▸ **Written problem**
Return each line of the material that contains the word "blue", treating uppercase and lowercase letters as different.

▸ **Working data**
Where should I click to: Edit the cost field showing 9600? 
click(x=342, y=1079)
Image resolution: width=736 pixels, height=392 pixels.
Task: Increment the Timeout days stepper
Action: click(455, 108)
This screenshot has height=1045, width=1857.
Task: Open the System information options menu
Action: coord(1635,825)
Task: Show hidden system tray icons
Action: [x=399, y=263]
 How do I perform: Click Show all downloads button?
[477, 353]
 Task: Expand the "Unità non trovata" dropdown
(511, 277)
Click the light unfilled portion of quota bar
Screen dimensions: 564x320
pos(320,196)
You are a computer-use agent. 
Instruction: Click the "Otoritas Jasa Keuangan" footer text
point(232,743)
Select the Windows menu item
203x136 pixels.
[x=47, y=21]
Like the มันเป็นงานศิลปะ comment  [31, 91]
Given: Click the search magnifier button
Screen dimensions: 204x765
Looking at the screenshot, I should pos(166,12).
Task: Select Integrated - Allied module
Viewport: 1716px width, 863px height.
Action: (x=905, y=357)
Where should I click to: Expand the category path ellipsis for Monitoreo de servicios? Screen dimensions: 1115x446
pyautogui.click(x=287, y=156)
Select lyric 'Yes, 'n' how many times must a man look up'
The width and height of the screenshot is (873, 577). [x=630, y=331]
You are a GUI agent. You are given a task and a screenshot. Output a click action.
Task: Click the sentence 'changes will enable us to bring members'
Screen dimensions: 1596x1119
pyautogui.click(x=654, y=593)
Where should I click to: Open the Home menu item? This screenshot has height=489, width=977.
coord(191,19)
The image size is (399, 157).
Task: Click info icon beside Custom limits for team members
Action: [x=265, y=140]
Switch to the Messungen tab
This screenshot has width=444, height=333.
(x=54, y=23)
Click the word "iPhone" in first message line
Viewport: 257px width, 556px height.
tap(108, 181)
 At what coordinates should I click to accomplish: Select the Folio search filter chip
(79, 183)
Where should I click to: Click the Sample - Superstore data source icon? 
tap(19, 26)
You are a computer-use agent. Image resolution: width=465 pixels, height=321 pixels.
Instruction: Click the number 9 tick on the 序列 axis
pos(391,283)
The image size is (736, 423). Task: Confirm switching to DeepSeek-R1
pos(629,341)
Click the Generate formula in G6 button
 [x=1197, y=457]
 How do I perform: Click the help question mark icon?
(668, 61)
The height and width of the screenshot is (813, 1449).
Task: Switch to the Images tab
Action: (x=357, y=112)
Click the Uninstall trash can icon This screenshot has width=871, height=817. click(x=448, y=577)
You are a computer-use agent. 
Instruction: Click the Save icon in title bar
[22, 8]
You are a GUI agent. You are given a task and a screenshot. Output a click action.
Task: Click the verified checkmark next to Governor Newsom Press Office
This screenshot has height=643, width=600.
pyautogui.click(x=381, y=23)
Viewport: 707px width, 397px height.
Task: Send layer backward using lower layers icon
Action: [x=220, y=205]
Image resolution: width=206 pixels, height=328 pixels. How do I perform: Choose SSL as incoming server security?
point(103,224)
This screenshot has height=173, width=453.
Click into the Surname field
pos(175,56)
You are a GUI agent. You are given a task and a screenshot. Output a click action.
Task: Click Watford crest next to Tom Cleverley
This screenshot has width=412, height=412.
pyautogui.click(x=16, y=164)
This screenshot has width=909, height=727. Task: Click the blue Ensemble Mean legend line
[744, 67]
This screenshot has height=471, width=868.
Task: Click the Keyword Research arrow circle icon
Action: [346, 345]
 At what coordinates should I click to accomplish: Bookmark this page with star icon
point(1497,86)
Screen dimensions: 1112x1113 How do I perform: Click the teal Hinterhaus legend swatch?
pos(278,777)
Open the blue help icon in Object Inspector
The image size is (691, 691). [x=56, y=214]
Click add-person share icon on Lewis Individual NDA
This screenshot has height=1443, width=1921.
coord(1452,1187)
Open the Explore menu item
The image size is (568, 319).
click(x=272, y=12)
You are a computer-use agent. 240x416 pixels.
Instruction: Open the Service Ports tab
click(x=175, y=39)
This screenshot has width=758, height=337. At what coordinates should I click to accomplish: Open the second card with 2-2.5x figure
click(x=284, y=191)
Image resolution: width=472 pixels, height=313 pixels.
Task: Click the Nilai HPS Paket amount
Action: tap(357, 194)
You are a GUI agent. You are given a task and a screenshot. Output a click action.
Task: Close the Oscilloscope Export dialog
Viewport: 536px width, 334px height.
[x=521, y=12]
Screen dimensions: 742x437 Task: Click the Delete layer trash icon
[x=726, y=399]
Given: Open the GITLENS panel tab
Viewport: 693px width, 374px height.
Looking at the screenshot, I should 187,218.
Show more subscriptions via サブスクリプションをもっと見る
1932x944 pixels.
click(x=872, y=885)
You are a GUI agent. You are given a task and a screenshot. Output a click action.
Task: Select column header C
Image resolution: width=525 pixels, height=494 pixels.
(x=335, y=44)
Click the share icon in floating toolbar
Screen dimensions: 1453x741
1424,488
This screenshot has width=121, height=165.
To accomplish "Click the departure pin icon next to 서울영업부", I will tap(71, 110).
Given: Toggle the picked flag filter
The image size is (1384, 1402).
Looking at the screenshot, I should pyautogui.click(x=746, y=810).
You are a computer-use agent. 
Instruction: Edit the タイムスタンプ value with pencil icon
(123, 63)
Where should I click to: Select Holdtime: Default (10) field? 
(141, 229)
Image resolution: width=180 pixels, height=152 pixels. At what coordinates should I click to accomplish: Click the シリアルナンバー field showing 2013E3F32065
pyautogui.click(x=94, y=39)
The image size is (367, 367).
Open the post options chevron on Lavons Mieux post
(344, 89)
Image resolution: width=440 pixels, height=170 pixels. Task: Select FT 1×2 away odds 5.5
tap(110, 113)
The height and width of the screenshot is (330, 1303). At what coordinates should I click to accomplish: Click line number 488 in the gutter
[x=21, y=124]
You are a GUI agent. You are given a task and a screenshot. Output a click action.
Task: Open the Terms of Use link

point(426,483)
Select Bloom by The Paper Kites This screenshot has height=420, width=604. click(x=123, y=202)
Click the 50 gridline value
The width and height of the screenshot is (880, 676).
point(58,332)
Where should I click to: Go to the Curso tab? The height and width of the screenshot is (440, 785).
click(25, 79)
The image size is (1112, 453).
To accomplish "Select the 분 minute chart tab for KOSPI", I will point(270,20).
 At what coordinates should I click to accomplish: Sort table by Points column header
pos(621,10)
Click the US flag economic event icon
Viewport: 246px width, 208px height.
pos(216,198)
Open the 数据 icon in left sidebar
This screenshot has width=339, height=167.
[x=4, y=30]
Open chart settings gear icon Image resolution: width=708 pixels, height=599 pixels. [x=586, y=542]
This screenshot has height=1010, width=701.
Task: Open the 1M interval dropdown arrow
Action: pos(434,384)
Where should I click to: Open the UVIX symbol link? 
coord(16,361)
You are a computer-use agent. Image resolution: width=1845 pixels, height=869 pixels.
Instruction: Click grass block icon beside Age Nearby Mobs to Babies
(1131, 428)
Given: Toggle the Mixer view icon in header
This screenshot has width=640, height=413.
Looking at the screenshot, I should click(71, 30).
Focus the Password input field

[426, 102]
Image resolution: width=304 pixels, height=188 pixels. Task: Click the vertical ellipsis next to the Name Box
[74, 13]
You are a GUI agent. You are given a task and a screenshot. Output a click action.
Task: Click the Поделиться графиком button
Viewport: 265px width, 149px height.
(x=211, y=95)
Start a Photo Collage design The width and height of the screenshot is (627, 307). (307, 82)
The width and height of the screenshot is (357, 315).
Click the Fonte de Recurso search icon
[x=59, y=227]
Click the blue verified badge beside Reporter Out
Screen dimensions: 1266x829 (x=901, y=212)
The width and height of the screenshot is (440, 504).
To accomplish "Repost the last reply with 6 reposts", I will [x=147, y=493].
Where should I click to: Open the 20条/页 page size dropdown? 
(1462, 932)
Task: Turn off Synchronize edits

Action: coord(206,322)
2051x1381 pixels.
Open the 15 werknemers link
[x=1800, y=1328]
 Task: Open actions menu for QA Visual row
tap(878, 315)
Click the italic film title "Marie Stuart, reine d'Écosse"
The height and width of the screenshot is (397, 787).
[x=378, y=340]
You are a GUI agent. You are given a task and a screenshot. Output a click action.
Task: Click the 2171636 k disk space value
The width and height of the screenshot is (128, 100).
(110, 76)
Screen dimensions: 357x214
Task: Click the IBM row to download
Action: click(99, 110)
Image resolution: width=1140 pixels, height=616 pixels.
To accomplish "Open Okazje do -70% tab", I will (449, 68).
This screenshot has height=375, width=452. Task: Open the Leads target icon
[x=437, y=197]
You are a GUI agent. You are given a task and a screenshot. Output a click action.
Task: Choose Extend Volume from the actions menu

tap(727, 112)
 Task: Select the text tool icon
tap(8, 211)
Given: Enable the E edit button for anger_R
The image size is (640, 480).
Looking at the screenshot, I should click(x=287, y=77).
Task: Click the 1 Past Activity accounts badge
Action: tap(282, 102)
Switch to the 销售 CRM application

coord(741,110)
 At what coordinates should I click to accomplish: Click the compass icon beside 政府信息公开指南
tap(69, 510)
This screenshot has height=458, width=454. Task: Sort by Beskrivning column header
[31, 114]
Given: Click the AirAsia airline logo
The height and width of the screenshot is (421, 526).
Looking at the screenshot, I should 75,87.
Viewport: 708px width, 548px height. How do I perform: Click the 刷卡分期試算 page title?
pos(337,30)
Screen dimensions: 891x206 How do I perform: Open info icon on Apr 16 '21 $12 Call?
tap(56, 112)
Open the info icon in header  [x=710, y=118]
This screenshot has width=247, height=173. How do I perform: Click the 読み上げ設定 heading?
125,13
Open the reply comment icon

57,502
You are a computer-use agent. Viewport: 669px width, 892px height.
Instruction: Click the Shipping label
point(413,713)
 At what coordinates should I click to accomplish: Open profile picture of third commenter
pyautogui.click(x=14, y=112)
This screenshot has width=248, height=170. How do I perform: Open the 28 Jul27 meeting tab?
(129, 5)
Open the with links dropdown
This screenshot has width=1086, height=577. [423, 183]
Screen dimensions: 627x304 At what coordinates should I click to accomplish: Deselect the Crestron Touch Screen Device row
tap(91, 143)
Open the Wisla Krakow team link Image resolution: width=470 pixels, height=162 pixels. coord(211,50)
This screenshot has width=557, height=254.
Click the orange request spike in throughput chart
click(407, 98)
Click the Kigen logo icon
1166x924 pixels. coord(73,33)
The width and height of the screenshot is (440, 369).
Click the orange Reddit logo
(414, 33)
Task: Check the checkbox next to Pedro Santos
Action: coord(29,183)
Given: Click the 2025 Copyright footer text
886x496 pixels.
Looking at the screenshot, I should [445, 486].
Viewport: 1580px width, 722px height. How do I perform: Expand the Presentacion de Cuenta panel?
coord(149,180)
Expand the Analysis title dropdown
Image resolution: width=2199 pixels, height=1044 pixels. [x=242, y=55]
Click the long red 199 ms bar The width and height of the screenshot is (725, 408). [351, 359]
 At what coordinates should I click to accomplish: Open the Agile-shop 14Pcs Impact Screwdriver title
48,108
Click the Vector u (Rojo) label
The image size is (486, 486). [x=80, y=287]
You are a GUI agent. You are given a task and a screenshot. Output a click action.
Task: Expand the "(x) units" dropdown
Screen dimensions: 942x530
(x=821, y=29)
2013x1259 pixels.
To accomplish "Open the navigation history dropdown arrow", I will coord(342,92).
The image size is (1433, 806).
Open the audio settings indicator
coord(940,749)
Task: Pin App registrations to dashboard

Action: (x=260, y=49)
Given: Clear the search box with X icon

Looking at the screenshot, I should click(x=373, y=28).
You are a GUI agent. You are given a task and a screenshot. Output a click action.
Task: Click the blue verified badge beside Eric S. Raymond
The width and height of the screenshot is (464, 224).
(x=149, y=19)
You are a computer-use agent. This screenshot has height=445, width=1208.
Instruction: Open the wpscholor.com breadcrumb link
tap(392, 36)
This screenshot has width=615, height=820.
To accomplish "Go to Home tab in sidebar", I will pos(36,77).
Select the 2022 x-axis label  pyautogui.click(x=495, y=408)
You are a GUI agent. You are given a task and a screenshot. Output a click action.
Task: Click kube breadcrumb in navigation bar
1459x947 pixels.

▸ **Written response**
This screenshot has width=909, height=727. Task: Click the blue Ensemble Mean legend line
Open the blue help icon in Object Inspector
Click the blue verified badge beside Reporter Out
Task: Click the blue verified badge beside Eric S. Raymond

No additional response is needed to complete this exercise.